Source passage:
Draft Genome Sequence of Komagataeibacter rhaeticus Strain AF1, a High Producer of Cellulose, Isolated from Kombucha Tea.

Here, we present the draft genome sequence of Komagatabaeicter rhaeticus strain AF1, which was isolated from Kombucha tea and is capable of producing high levels of cellulose.

GENOME ANNOUNCEMENT

Komagataeibacter rhaeticus AF1, previously known as Gluconacetobacter rhaeticus (1), is a Gram-negative rod isolated from Kombucha tea. Briefly, for the isolation of K. rhaeticus AF1, 1 ml of Kombucha tea was subjected to serial 10-fold dilutions in 0.85% sterile NaCl solution. Aliquots of each dilution were plated on petri dishes containing Hestrin and Schramm (HS) medium (2). The plates were incubated aerobically at 30°C for 5 days. Suspected colonies were seeded in HS medium and incubated again as described above. After the incubation period, the colonies were transferred to test tubes (20×150 mm) containing HS broth and incubated aerobically at 30°C for five to seven days, in order to evaluate the production of cellulose, which can be easily observed on the surface of the culture medium. The AF1 isolate produced 3.0 g/liter of cellulose.

Source data:
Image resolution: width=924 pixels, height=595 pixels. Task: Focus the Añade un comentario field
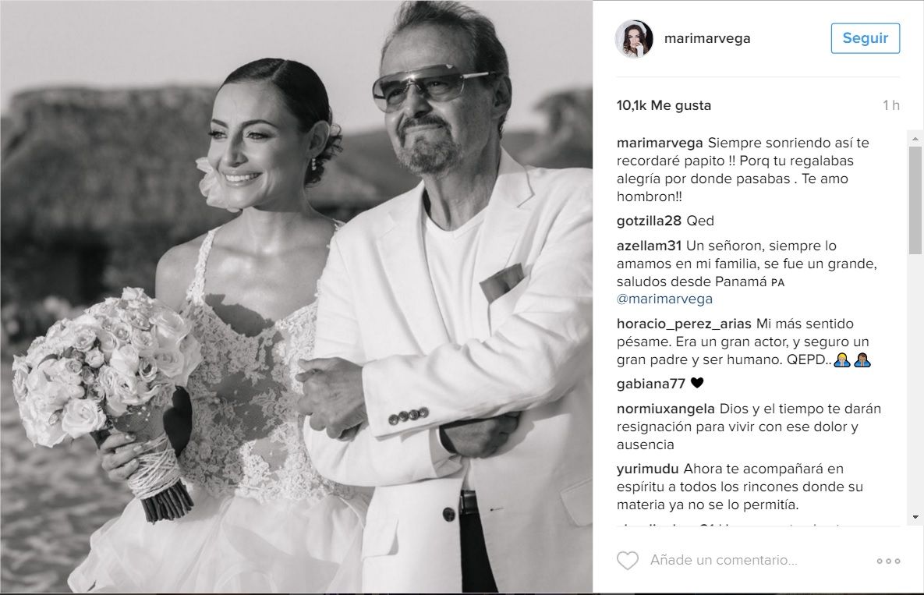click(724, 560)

---

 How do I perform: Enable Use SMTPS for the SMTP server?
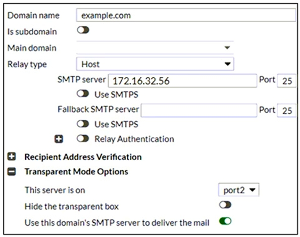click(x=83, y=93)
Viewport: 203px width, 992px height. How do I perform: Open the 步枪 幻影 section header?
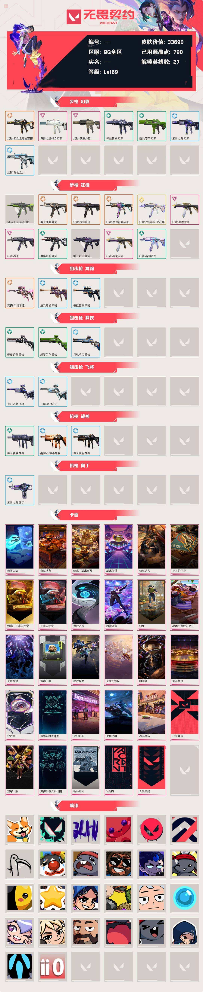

Brief 1: According to the Komagataeibacter rhaeticus genome announcement, how much cellulose did the AF1 isolate produce?
Brief 2: Resume the Komagataeibacter rhaeticus genome announcement from its last sentence.
The records have no connection to the text.

Task result 1: 3.0 g/liter of cellulose.

Task result 2:
Here, we present the genome sequence of Komagataeibacter rhaeticus strain AF1. This genome was sequenced on the Illumina HiSeq2000 system, generating 44,413,164 paired-end reads of 100 bp (insert size, 250 bp). The reads were preprocessed with the Fastx-Toolkit (http://hannonlab.cshl.edu/fastx_toolkit/), resulting in 43,205,995 paired-end reads. The genome size was estimated to be 4.98 Mbp based on k-mer count statistics (3), with an estimated coverage of 1,561×. Chromosomal assembly was optimized by eliminating reads coming from plasmids, using BLAST (4) and Bowtie (5). The resulting data set was subsampled to a genome coverage of approximately 100×, and this subset was assembled using SPAdes (6, 7). The presence of typical bacterial marker genes was assessed using Amphora2 (8). The remaining reads (raw data set without plasmid-originated reads) were used to extend the contigs and perform scaffolding using SSPACE Basic (9). The Post Assembly Genome Improvement Toolkit was used in order to close gaps and correct substitution and insertion/deletion errors (10). The resulting assembly has 219 scaffolds, with a total length of 3,944,291 bp and an N50 of 73,183 bp. The average G+C content of the genome is 62.44%, which is similar to those of related species: K. xylinus G+C content, 62.1% (11); K. hansenii G+C content, 59.5% (12); K. europaeus 5P3 G+C content, 61.5%, and K. oboediens 174Bp2 G+C content, 61.3% (13); and Gluconacetobacter diazotrophicus G+C content, 66.4% (14). Gene prediction was carried out with the NCBI Prokaryotic Genome Annotation Pipeline. A total of 3,460 genes were identified. Of these, 3,358 are protein-encoding genes, and there are 33 pseudogenes, 10 rRNA genes, 58 tRNA genes, and 1 noncoding RNA (ncRNA) gene. The gene content is similar to those of related species, i.e., K. xylinus (3,674 genes), K. hansenii (3,308 genes), K. europaeus 5P3 (3,939 genes), K. oboediens 174Bp2 (4,076 genes), and G. diazotrophicus (3,472 genes). A search against the UniProt database revealed 3,294 protein-encoding genes with strong sequence similarity hits to proteins in that database. The current genome assembly provides a preliminary landscape of the genomic and metabolic capabilities of K. rhaeticus.

Nucleotide sequence accession numbers.

This whole-genome shotgun project has been deposited at DDBJ/EMBL/GenBank under the accession number JDTI00000000. The version described in this paper is version JDTI01000000.